* Exercise: Each entry must appear again exactly as it does in the source.

Records from a data collection:
*** Block opens ***

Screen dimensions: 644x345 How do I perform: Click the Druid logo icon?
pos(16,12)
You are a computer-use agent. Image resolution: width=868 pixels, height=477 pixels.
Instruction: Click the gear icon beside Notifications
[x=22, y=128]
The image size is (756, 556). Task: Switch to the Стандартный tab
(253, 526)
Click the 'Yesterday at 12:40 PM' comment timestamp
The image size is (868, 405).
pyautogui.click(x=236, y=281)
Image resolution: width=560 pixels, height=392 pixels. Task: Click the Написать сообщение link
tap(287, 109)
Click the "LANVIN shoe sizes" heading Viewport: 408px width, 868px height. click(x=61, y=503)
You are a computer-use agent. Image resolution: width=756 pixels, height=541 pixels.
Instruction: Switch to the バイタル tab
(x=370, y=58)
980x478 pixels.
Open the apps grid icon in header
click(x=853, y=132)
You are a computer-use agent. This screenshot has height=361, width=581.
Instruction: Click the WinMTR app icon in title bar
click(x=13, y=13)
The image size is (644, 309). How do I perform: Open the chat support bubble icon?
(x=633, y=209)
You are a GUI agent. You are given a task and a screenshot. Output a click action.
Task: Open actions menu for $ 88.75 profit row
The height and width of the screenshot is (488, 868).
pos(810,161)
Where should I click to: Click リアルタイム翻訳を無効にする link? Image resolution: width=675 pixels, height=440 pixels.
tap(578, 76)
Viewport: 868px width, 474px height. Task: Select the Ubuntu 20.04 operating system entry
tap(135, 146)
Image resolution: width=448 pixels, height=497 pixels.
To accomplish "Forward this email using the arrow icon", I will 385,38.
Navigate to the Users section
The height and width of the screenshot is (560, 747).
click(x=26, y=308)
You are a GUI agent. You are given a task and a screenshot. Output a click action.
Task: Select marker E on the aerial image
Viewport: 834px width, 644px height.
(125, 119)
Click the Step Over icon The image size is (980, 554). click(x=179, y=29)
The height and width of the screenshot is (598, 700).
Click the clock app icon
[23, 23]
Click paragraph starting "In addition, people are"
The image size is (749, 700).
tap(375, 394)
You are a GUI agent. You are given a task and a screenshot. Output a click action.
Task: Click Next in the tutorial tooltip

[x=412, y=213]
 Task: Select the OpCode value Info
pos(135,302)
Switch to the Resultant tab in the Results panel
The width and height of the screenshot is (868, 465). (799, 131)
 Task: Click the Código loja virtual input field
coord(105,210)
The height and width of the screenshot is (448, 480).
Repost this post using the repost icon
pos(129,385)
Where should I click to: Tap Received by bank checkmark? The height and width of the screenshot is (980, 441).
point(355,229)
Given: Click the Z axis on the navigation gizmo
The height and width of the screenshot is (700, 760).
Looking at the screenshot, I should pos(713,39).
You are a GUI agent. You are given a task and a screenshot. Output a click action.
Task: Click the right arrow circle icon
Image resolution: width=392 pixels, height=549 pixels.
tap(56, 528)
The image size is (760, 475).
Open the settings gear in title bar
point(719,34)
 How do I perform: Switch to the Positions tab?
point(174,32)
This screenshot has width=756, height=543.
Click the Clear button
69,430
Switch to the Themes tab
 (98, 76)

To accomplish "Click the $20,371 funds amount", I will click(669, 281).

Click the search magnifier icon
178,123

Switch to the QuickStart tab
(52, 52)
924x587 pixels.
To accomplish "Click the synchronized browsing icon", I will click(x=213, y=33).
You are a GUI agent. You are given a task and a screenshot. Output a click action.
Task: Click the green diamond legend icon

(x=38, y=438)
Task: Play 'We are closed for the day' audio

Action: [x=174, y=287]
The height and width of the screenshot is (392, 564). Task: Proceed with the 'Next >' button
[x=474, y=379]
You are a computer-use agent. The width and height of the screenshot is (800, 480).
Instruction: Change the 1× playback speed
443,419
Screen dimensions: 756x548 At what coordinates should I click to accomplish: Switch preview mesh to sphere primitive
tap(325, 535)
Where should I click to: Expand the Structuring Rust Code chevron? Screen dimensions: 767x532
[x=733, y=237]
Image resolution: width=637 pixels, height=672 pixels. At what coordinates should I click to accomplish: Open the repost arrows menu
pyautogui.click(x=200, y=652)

*** Block closes ***

* Task answer:
Screen dimensions: 644x345 How do I perform: Click the Druid logo icon?
pos(16,12)
You are a computer-use agent. Image resolution: width=868 pixels, height=477 pixels.
Instruction: Click the gear icon beside Notifications
[x=22, y=128]
The image size is (756, 556). Task: Switch to the Стандартный tab
(253, 526)
Click the 'Yesterday at 12:40 PM' comment timestamp
The image size is (868, 405).
pyautogui.click(x=236, y=281)
Image resolution: width=560 pixels, height=392 pixels. Task: Click the Написать сообщение link
tap(287, 109)
Click the "LANVIN shoe sizes" heading Viewport: 408px width, 868px height. click(x=61, y=503)
You are a computer-use agent. Image resolution: width=756 pixels, height=541 pixels.
Instruction: Switch to the バイタル tab
(x=370, y=58)
980x478 pixels.
Open the apps grid icon in header
click(x=853, y=132)
You are a computer-use agent. This screenshot has height=361, width=581.
Instruction: Click the WinMTR app icon in title bar
click(x=13, y=13)
The image size is (644, 309). How do I perform: Open the chat support bubble icon?
(x=633, y=209)
You are a GUI agent. You are given a task and a screenshot. Output a click action.
Task: Open actions menu for $ 88.75 profit row
The height and width of the screenshot is (488, 868).
pos(810,161)
Where should I click to: Click リアルタイム翻訳を無効にする link? Image resolution: width=675 pixels, height=440 pixels.
tap(578, 76)
Viewport: 868px width, 474px height. Task: Select the Ubuntu 20.04 operating system entry
tap(135, 146)
Image resolution: width=448 pixels, height=497 pixels.
To accomplish "Forward this email using the arrow icon", I will 385,38.
Navigate to the Users section
The height and width of the screenshot is (560, 747).
click(x=26, y=308)
You are a GUI agent. You are given a task and a screenshot. Output a click action.
Task: Select marker E on the aerial image
Viewport: 834px width, 644px height.
(125, 119)
Click the Step Over icon The image size is (980, 554). click(x=179, y=29)
The height and width of the screenshot is (598, 700).
Click the clock app icon
[23, 23]
Click paragraph starting "In addition, people are"
The image size is (749, 700).
tap(375, 394)
You are a GUI agent. You are given a task and a screenshot. Output a click action.
Task: Click Next in the tutorial tooltip

[x=412, y=213]
 Task: Select the OpCode value Info
pos(135,302)
Switch to the Resultant tab in the Results panel
The width and height of the screenshot is (868, 465). (799, 131)
 Task: Click the Código loja virtual input field
coord(105,210)
The height and width of the screenshot is (448, 480).
Repost this post using the repost icon
pos(129,385)
Where should I click to: Tap Received by bank checkmark? The height and width of the screenshot is (980, 441).
point(355,229)
Given: Click the Z axis on the navigation gizmo
The height and width of the screenshot is (700, 760).
Looking at the screenshot, I should pos(713,39).
You are a GUI agent. You are given a task and a screenshot. Output a click action.
Task: Click the right arrow circle icon
Image resolution: width=392 pixels, height=549 pixels.
tap(56, 528)
The image size is (760, 475).
Open the settings gear in title bar
point(719,34)
 How do I perform: Switch to the Positions tab?
point(174,32)
This screenshot has width=756, height=543.
Click the Clear button
69,430
Switch to the Themes tab
 (98, 76)

To accomplish "Click the $20,371 funds amount", I will click(669, 281).

Click the search magnifier icon
178,123

Switch to the QuickStart tab
(52, 52)
924x587 pixels.
To accomplish "Click the synchronized browsing icon", I will click(x=213, y=33).
You are a GUI agent. You are given a task and a screenshot. Output a click action.
Task: Click the green diamond legend icon

(x=38, y=438)
Task: Play 'We are closed for the day' audio

Action: [x=174, y=287]
The height and width of the screenshot is (392, 564). Task: Proceed with the 'Next >' button
[x=474, y=379]
You are a computer-use agent. The width and height of the screenshot is (800, 480).
Instruction: Change the 1× playback speed
443,419
Screen dimensions: 756x548 At what coordinates should I click to accomplish: Switch preview mesh to sphere primitive
tap(325, 535)
Where should I click to: Expand the Structuring Rust Code chevron? Screen dimensions: 767x532
[x=733, y=237]
Image resolution: width=637 pixels, height=672 pixels. At what coordinates should I click to accomplish: Open the repost arrows menu
pyautogui.click(x=200, y=652)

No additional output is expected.